Eine Fusion scheint wie eine Notlösung, um wieder auf Wachstumskurs zu kommen. Doch auch in diesen Zeiten geht Wachstum in der Bankenwelt. Andere Banken sind in der Zeit, in der Deutsche Bank und Commerzbank mit der Restrukturierung befasst waren, erfolgreich gewesen, etwa die ING Bank (Vorsteuergewinn 2018 1,32 Milliarden Euro), oder die Targo Bank (Vorsteuergewinn 2017 664 Mio. Euro). Die ING Bank stellt sogar als Vorreiter auf agiles Arbeiten um, um ihren Erfolg weiter auszubauen. Diese Banken haben sich eindeutig positioniert und setzen ihre Strategien konsequent um. 

Statt Fusion: Eine Strategie für Wachstum 

Das zeigt, was Deutsche Bank und Commerzbank benötigen: Eine klare Positionierung und eine jeweils passende Wachstumsstrategie. Das wäre ein Weg, der Erfolg verspricht. Dazu gehört die passende Mentalität, etwa mit den vorhandenen Ressourcen mehr erreichen. Vor allen Dingen müsste der Kunde wieder sichtbar im Mittelpunkt des Handelns stehen. Bei der Deutschen Bank wären das die Premiumkunden, bei der Commerzbank das mittlere Kundensegment. Die Postbank sollte als „Aldi der Banken“ ausgegliedert werden und eigenständig operieren.

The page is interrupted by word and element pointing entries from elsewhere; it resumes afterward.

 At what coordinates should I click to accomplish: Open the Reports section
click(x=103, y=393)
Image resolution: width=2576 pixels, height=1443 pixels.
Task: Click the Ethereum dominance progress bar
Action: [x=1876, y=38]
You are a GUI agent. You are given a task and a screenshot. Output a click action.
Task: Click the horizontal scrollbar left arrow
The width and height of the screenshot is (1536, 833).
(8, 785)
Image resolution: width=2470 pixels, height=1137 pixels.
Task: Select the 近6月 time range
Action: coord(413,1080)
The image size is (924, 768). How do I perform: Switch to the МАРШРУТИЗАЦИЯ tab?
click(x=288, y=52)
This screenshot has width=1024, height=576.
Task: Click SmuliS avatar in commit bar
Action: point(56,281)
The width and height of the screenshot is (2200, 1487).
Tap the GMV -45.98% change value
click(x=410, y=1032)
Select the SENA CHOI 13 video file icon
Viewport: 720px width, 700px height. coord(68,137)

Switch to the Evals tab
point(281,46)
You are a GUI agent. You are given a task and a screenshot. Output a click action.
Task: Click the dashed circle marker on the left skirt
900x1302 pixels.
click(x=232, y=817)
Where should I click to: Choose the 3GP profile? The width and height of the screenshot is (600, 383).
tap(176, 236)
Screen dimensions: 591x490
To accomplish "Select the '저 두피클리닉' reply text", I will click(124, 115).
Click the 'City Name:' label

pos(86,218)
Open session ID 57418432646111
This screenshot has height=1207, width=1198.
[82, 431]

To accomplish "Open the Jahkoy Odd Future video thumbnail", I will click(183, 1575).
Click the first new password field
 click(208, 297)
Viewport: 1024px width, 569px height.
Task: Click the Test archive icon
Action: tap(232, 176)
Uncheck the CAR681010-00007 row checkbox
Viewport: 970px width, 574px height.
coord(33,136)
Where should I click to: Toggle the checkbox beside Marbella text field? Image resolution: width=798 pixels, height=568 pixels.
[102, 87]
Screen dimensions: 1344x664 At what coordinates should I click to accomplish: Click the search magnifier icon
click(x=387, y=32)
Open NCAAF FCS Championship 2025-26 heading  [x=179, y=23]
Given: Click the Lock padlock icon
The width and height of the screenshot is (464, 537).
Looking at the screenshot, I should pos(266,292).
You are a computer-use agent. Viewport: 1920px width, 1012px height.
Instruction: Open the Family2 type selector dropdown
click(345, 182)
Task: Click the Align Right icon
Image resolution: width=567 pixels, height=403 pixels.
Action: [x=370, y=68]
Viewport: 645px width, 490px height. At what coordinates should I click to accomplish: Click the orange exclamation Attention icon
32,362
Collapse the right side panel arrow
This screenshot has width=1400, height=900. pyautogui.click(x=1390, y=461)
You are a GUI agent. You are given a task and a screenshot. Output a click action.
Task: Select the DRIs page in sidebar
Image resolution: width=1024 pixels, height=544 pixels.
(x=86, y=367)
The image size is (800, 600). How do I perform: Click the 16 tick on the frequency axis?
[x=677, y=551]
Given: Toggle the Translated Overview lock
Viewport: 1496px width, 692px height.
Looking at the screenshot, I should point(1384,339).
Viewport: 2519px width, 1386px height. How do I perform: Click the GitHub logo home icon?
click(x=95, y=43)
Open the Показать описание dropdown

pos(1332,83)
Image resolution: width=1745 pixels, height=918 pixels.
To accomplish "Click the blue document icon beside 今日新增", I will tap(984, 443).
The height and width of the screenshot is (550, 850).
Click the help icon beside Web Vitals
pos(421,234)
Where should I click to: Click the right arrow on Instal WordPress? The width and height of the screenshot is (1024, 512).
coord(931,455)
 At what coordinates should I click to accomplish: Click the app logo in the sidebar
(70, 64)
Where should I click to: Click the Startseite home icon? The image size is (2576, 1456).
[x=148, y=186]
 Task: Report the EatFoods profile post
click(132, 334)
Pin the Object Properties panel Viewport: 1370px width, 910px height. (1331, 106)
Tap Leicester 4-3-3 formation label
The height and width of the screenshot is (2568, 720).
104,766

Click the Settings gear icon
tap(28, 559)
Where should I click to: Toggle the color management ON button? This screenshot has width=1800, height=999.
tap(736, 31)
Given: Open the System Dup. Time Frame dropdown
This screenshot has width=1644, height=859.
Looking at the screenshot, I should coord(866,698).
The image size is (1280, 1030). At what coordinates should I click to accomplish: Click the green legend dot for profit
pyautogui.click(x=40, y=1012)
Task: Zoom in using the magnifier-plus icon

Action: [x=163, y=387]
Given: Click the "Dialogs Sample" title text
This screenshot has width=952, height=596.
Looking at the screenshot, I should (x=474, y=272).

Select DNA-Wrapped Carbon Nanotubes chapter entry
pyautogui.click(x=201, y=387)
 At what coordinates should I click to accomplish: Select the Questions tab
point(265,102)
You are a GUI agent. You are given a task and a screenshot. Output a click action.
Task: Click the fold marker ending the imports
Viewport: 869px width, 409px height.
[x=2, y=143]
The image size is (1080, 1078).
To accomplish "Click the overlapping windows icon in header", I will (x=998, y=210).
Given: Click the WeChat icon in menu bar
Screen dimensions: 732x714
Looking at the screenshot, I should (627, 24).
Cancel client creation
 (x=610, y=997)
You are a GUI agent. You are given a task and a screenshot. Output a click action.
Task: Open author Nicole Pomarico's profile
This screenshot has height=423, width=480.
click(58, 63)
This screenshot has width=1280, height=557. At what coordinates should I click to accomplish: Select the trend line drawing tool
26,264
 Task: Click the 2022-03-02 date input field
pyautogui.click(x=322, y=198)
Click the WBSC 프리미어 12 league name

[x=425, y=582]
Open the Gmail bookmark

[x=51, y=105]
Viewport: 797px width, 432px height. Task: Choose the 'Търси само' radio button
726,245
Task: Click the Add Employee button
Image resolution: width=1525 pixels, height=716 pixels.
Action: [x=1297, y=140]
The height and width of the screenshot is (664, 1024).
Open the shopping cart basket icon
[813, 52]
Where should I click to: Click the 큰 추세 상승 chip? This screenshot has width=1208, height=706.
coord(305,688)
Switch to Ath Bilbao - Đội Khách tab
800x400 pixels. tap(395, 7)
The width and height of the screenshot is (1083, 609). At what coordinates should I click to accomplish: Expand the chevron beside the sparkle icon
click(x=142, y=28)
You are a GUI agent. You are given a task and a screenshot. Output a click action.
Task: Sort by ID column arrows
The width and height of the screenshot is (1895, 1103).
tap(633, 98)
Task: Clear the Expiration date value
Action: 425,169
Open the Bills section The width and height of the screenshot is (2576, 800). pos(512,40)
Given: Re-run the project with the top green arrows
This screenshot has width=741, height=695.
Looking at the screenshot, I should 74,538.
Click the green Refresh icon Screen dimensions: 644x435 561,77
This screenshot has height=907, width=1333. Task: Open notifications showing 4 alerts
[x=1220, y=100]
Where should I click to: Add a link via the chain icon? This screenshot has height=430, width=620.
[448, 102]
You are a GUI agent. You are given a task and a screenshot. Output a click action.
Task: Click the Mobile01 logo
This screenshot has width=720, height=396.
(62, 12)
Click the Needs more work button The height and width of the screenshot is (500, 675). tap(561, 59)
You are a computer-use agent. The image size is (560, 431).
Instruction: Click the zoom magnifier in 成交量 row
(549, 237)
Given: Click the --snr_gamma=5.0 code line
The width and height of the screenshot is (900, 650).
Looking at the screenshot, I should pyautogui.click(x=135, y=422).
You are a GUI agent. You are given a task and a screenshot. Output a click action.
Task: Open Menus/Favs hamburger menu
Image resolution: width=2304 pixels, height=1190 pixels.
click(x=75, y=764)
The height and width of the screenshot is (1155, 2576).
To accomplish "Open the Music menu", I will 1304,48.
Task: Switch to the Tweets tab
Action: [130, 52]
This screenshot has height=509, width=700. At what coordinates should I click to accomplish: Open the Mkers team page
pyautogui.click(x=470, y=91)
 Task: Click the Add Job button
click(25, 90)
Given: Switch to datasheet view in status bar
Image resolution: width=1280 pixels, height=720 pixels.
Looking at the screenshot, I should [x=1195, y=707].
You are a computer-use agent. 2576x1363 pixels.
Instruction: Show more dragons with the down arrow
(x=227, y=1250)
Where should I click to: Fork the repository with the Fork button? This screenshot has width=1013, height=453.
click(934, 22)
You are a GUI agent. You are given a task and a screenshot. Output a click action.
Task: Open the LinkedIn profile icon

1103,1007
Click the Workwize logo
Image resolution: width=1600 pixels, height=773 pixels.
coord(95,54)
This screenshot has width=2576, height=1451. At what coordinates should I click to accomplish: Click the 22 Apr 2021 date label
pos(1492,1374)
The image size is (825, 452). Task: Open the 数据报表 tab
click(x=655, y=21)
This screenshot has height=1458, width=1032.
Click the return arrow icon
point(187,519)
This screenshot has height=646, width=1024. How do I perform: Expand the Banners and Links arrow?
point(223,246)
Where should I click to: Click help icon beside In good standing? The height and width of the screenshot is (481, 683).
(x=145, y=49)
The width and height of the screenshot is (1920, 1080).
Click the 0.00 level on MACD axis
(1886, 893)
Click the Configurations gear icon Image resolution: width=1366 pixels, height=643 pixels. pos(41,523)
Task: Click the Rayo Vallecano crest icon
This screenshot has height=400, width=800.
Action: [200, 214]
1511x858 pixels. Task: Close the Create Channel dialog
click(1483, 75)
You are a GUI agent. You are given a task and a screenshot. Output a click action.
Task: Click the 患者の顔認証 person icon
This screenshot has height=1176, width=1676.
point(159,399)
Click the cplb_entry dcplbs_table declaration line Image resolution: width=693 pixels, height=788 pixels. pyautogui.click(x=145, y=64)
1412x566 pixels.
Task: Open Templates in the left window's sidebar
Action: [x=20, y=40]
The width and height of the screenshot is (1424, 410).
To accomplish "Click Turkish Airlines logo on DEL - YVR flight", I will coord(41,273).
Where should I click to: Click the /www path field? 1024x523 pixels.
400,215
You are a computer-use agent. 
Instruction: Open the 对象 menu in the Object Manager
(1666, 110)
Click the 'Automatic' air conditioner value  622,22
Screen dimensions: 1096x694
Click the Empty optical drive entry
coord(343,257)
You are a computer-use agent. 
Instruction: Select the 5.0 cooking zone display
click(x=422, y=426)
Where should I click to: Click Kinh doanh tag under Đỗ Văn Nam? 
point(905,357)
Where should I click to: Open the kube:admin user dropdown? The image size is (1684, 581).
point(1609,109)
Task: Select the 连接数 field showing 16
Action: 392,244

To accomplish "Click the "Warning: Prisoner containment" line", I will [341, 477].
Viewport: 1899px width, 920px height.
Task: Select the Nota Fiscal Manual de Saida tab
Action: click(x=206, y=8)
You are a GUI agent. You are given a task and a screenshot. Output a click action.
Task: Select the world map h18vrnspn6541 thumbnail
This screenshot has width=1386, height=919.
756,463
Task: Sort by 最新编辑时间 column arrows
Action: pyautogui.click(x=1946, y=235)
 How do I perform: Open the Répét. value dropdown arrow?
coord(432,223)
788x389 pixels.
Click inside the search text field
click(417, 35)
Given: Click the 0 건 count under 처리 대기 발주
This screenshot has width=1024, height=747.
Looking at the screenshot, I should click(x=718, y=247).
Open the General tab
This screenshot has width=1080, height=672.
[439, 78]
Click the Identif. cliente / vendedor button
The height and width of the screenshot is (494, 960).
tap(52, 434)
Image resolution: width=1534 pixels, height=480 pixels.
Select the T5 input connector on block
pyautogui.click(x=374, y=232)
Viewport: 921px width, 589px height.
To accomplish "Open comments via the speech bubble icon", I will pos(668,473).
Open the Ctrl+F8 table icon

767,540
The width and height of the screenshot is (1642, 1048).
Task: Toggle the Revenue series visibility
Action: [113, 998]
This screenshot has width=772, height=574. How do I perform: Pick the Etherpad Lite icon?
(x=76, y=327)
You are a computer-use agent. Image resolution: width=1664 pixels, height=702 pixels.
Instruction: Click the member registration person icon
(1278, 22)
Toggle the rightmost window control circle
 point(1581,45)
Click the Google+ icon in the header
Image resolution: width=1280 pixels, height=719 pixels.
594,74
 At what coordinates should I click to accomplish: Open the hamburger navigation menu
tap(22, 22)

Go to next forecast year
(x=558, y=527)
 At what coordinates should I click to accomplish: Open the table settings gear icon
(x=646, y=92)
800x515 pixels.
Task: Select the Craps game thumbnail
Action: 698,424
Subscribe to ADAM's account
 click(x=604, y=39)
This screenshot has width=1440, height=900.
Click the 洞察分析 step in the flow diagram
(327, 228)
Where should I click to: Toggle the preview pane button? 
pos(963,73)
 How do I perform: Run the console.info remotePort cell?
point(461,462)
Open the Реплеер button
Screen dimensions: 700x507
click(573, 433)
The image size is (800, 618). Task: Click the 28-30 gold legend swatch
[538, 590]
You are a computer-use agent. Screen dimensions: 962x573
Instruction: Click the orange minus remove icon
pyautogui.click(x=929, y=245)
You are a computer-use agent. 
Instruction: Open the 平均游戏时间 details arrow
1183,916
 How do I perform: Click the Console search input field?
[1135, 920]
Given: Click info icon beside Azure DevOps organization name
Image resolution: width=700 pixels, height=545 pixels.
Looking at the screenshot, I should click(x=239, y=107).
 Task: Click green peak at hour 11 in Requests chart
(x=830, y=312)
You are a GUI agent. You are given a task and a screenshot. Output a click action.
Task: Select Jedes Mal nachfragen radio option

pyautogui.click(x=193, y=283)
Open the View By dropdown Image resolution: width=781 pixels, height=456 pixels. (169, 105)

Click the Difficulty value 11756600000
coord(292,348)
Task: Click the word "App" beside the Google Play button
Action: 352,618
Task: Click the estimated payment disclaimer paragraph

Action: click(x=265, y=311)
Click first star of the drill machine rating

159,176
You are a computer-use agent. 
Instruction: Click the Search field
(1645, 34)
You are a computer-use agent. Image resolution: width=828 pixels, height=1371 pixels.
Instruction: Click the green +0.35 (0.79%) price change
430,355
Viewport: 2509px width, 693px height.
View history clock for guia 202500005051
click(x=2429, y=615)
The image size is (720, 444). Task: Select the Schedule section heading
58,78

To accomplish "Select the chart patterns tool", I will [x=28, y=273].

Aufbauend auf einer solchen Klarheit könnten weitere Wachstumsstrategien entwickelt werden. Es gibt reichlich Bedarf nach Beratung in Sachen Finanzen und nach Finanzprodukten, wie die hohe Unsicherheit der Menschen in Geldangelegenheiten und der Fokus der Deutschen auf das Sparbuch zeigen. Und das sind nur Beispiel für die Wachstumschancen, die vorhanden sind. Damit eine solche Wachstumsstrategie gelingt, braucht es eine starke Führung. Die muss zuallererst die neue Mentalität annehmen und als Vorbild sichtbar im eigenen Sprechen und Handeln zeigen. 

Ein jeweils passendes, konzertiertes Wachstumsprogramm für die Deutsche Bank und die Commerzbank mit einer kundenorientierten Mentalität, klaren Strategien und starker Führung würde den Weg aus der Erfolgskrise dauerhaft ebnen. Auf diese Weise könnten wieder zwei starke Banken-Player in Deutschland entstehen, die das Vertrauen von Kunden wie auch Anlegern genießen.